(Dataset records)
= = = =

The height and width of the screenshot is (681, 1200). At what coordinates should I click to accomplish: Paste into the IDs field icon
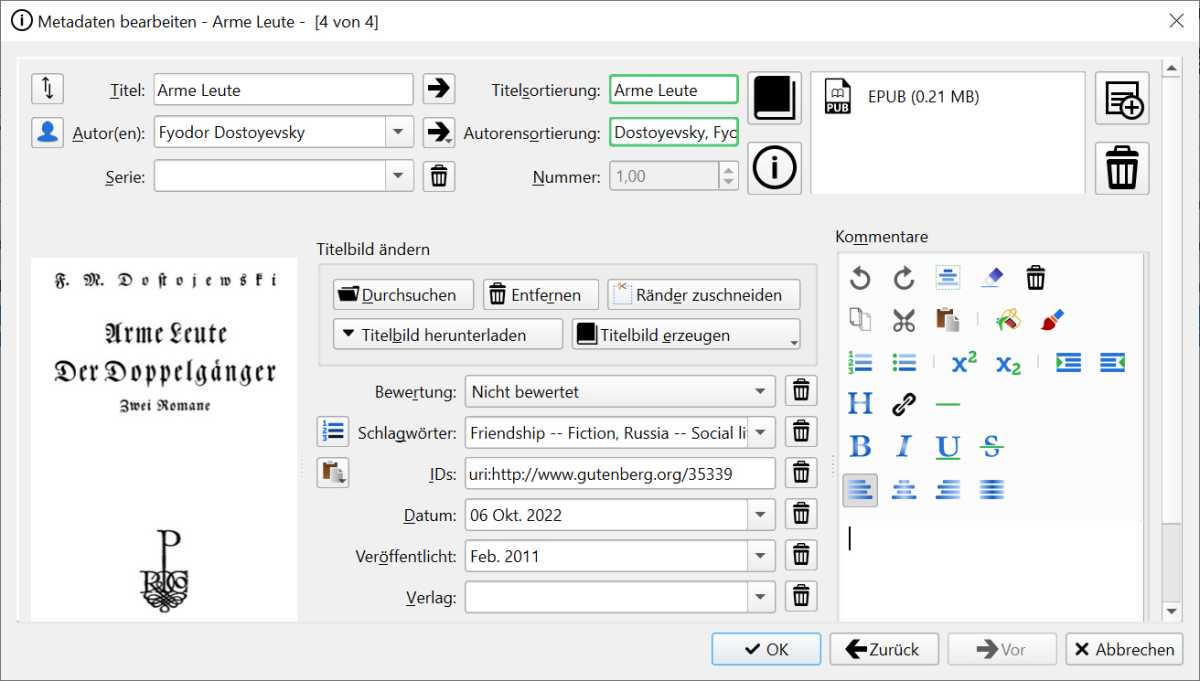[332, 473]
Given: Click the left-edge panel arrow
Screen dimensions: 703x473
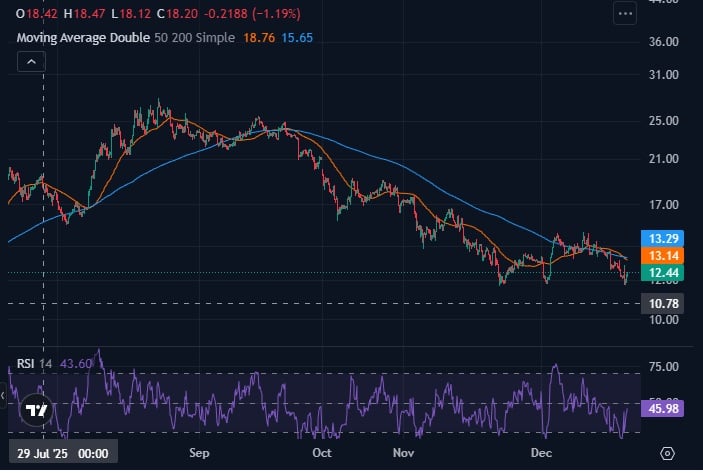Looking at the screenshot, I should 4,397.
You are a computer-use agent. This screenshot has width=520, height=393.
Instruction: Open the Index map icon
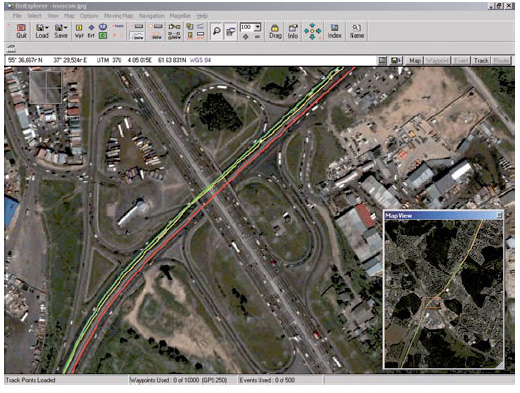[334, 31]
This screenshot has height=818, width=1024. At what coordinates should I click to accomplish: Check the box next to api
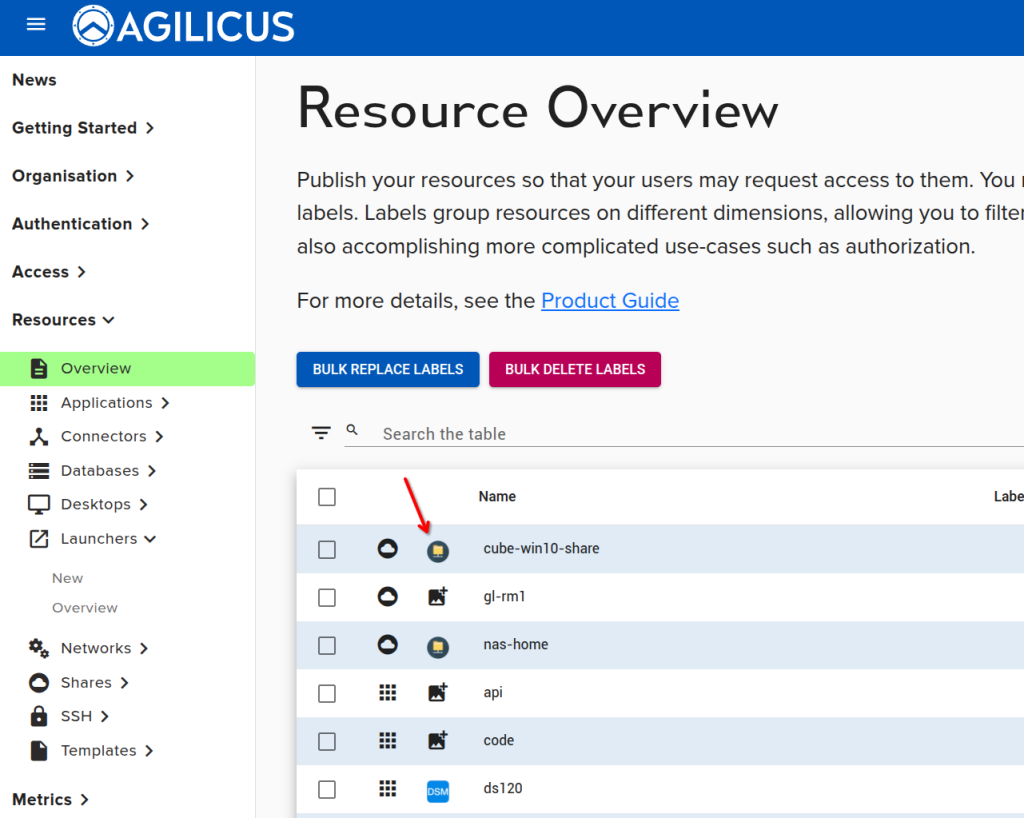tap(326, 693)
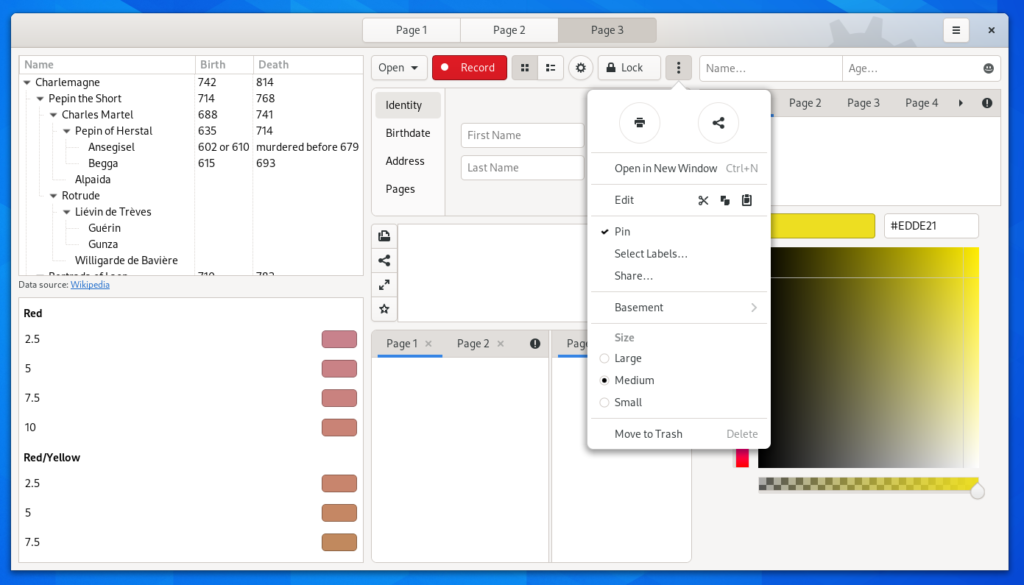Click the print icon in the popover menu
Image resolution: width=1024 pixels, height=585 pixels.
(640, 124)
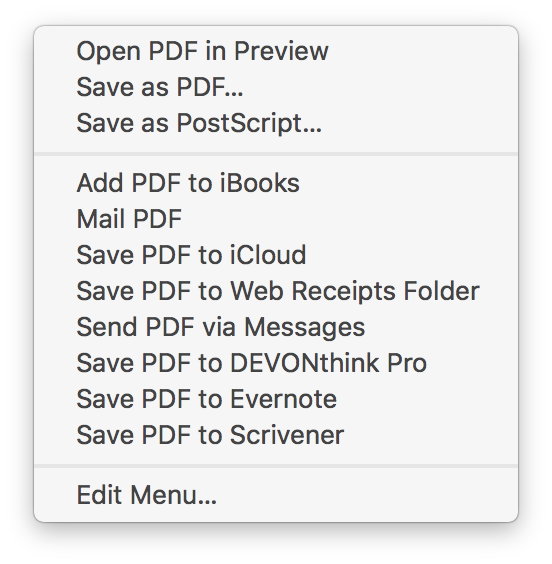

= = = =

YOUR ASSIGNMENT >> Retype every record above exactly as written, but leave out the pictures.

THE ANSWER >>
The height and width of the screenshot is (681, 1200). At what coordinates should I click to accomplish: Paste into the IDs field icon
[332, 473]
Given: Click the left-edge panel arrow
Screen dimensions: 703x473
Looking at the screenshot, I should 4,397.
You are a computer-use agent. This screenshot has width=520, height=393.
Instruction: Open the Index map icon
[334, 31]
This screenshot has height=818, width=1024. At what coordinates should I click to accomplish: Check the box next to api
tap(326, 693)
Click the print icon in the popover menu
Image resolution: width=1024 pixels, height=585 pixels.
(640, 124)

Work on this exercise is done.